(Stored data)
• • • • •
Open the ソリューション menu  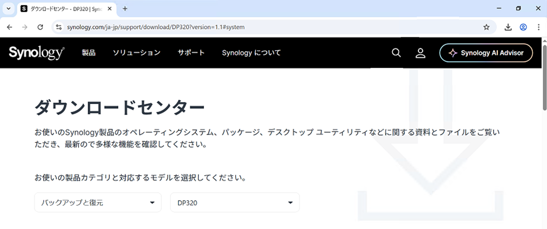136,53
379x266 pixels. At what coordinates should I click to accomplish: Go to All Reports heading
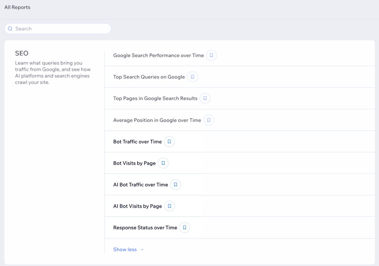coord(17,7)
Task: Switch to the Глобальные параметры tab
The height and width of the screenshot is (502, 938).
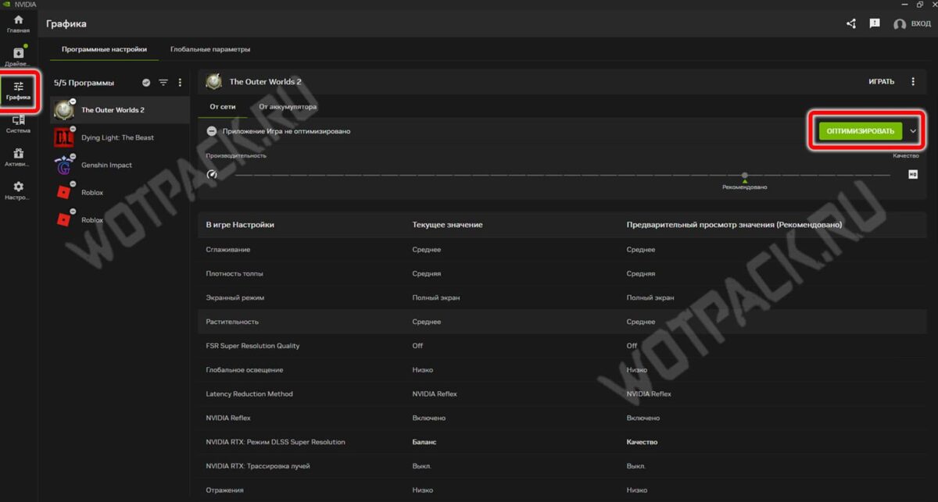Action: [210, 49]
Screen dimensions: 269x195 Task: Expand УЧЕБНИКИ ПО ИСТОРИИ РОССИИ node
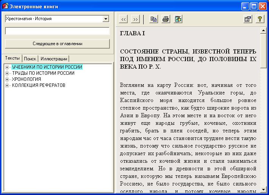pos(7,67)
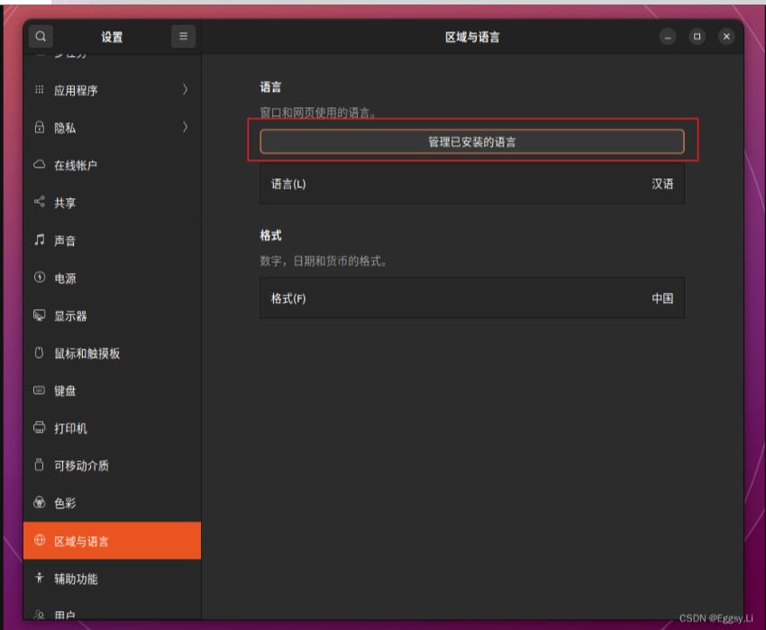
Task: Click the 共享 share icon
Action: click(x=39, y=203)
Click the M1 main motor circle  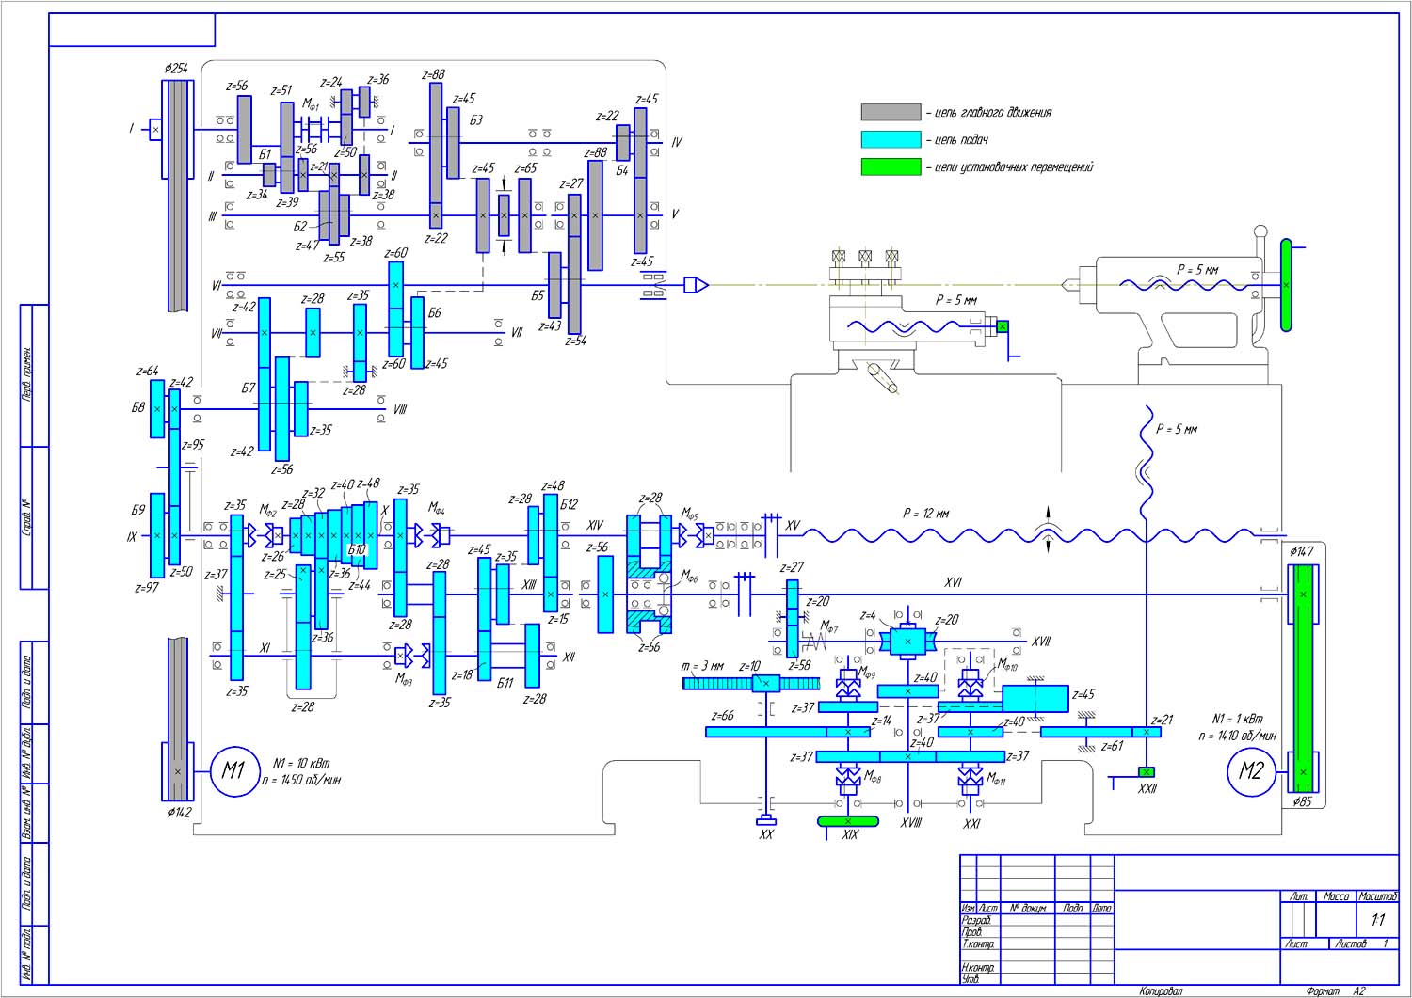233,771
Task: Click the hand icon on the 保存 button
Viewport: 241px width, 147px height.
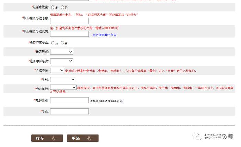Action: pos(53,138)
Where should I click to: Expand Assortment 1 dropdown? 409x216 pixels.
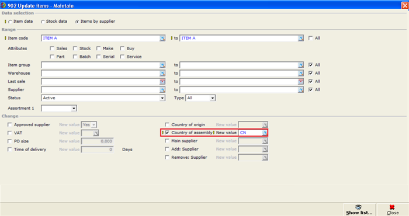(x=74, y=109)

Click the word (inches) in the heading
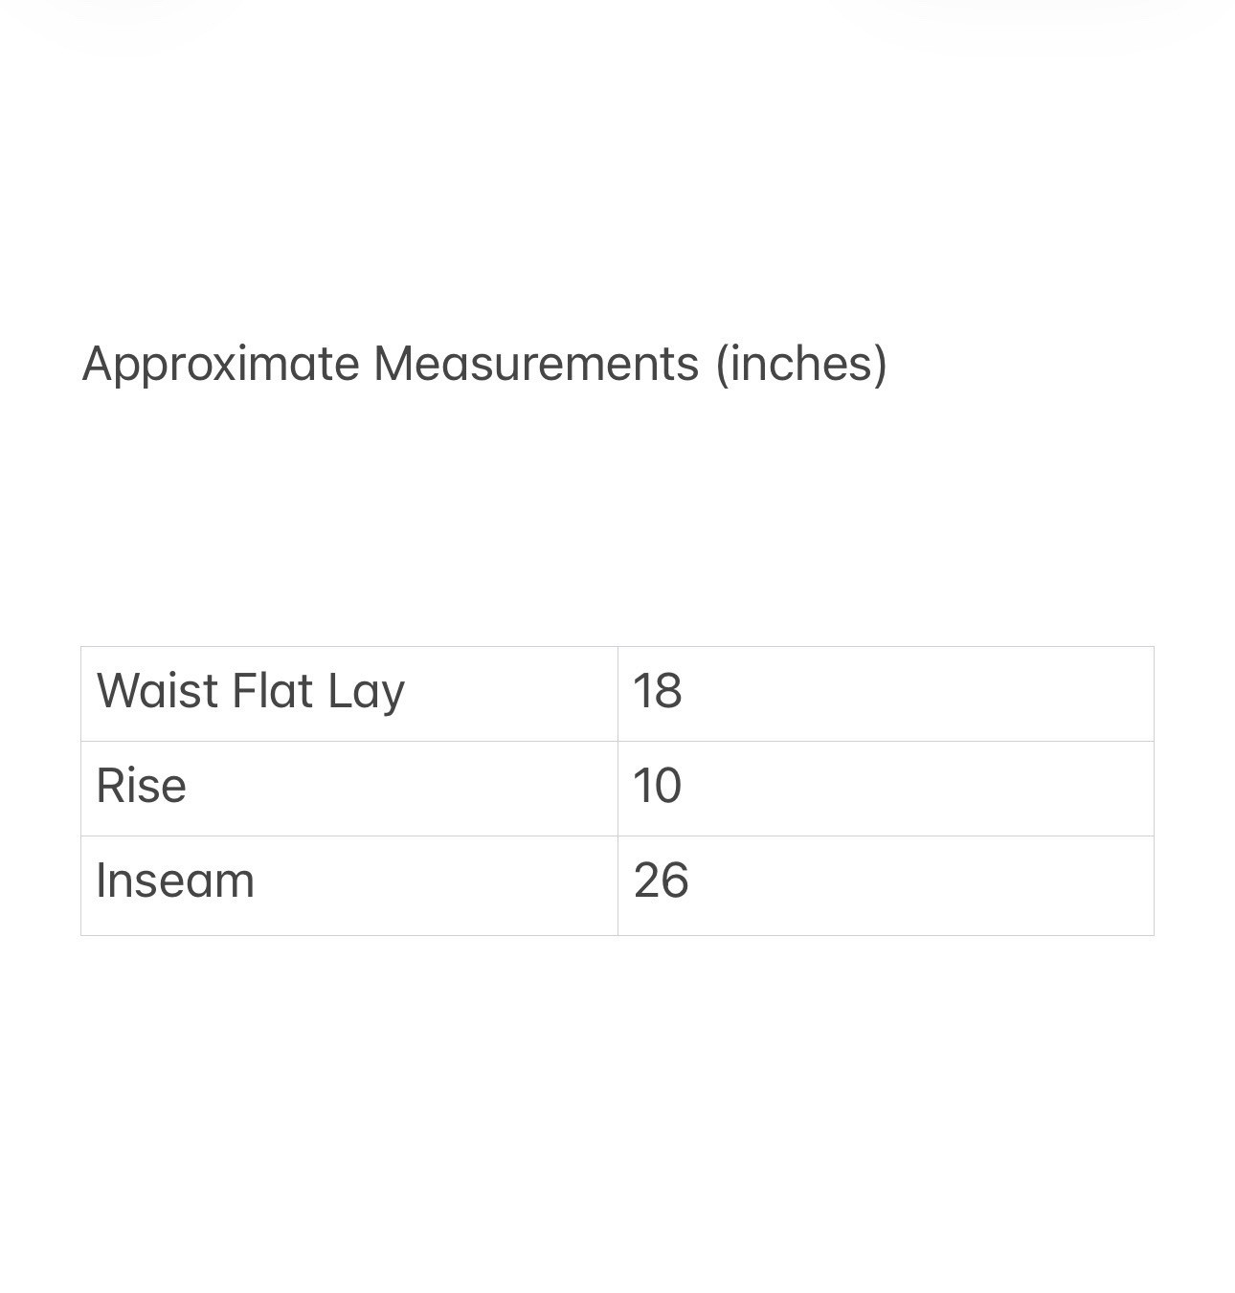click(801, 365)
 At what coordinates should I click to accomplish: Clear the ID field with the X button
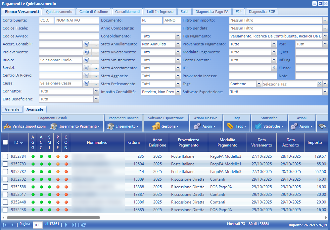point(273,68)
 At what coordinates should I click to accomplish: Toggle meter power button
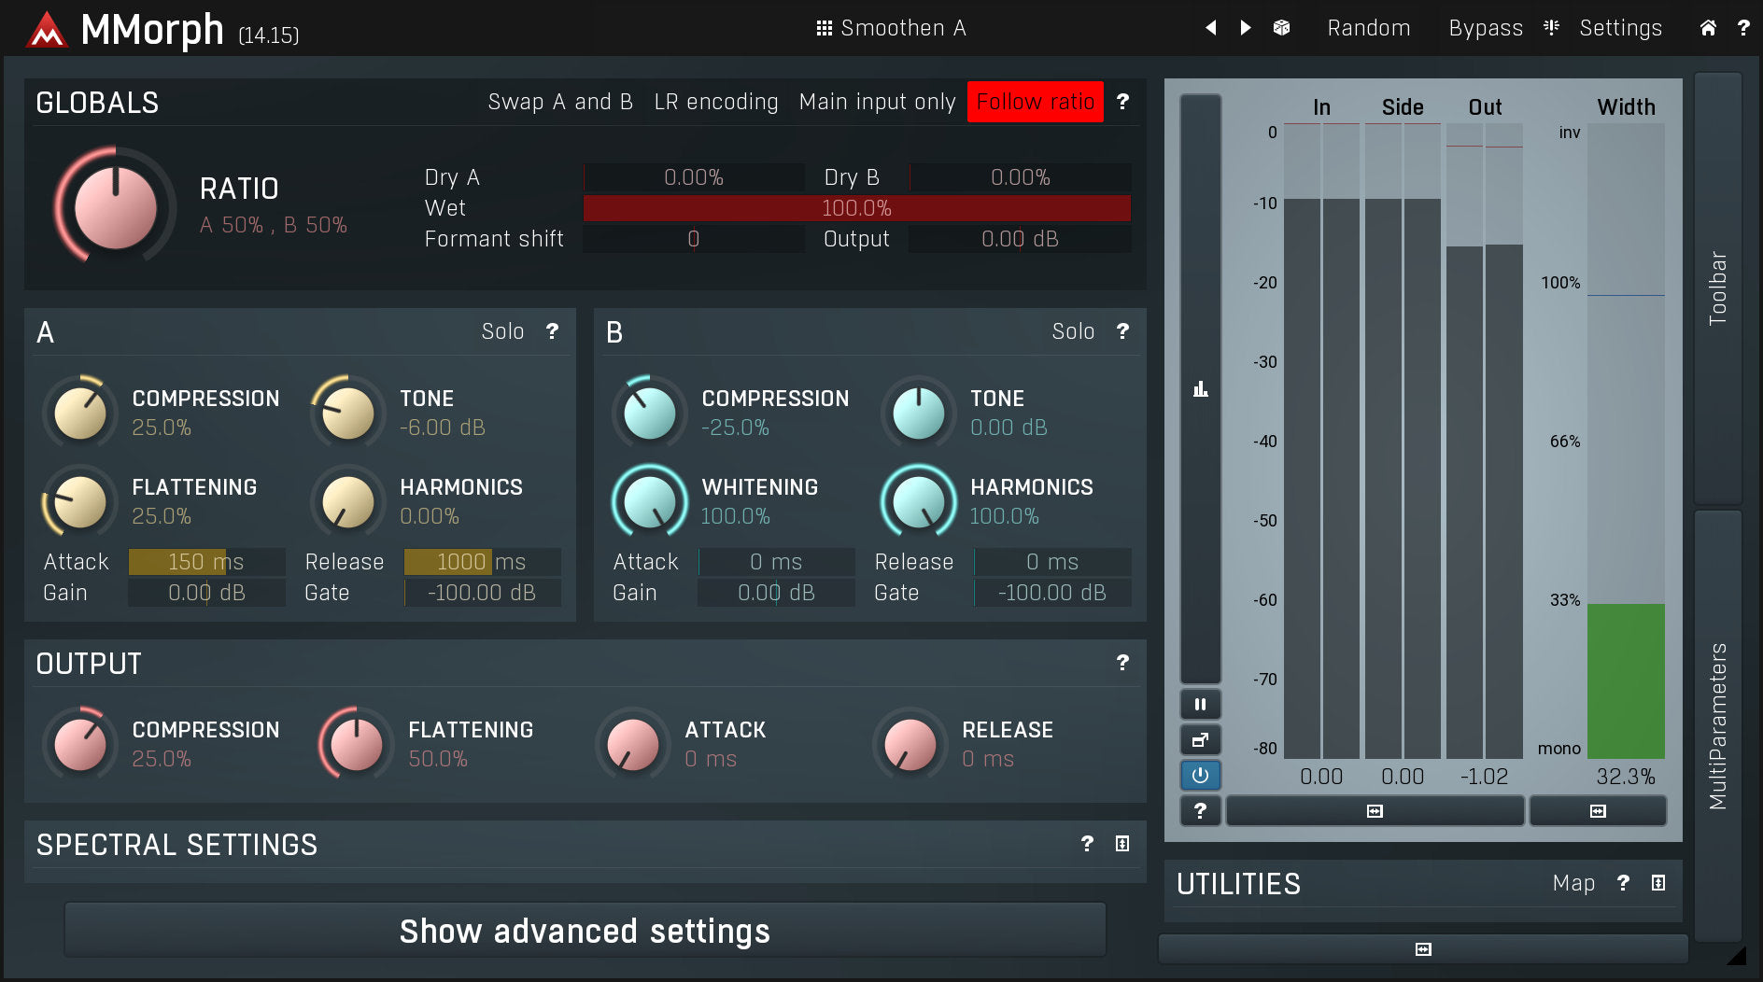click(1200, 775)
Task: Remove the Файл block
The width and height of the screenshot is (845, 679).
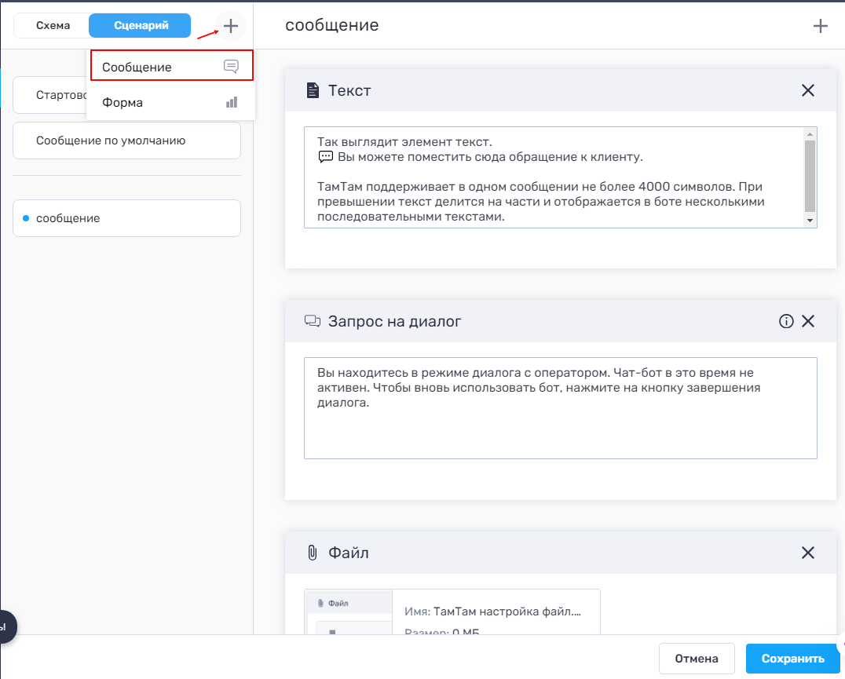Action: (807, 553)
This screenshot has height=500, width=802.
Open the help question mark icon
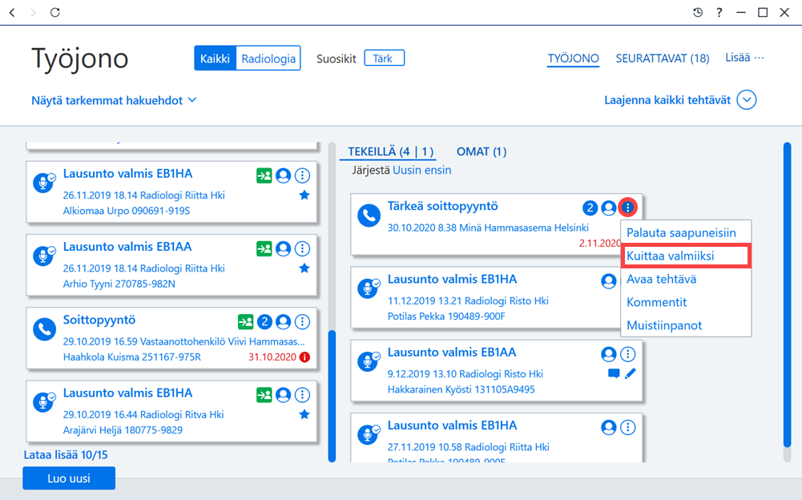pos(719,12)
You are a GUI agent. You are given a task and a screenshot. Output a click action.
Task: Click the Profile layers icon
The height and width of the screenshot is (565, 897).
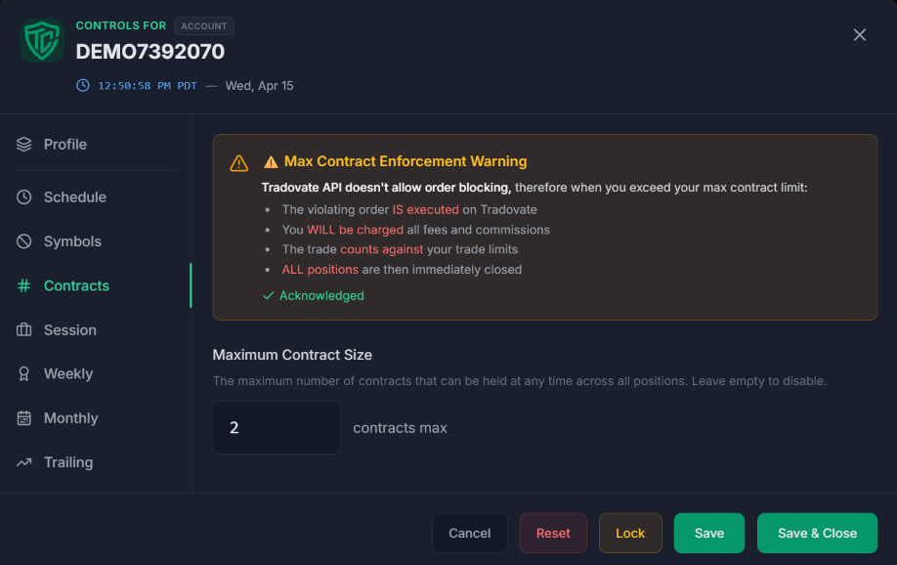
• • • • •
### Assignment
All lines from the one that contains "Where should I" through the last line of the data should be retyped exactly, with the pictures left out.

### Solution
Where should I click to: Expand Assortment 1 dropdown? 409x216 pixels.
(x=74, y=109)

Click the word (inches) in the heading
click(801, 365)
 At what coordinates should I click to accomplish: Clear the ID field with the X button
point(273,68)
 At what coordinates should I click to accomplish: Toggle meter power button
click(1200, 775)
Task: Remove the Файл block
The width and height of the screenshot is (845, 679).
Action: (807, 553)
This screenshot has height=500, width=802.
Open the help question mark icon
pos(719,12)
You are a GUI agent. You are given a task and a screenshot. Output a click action.
Task: Click the Profile layers icon
The height and width of the screenshot is (565, 897).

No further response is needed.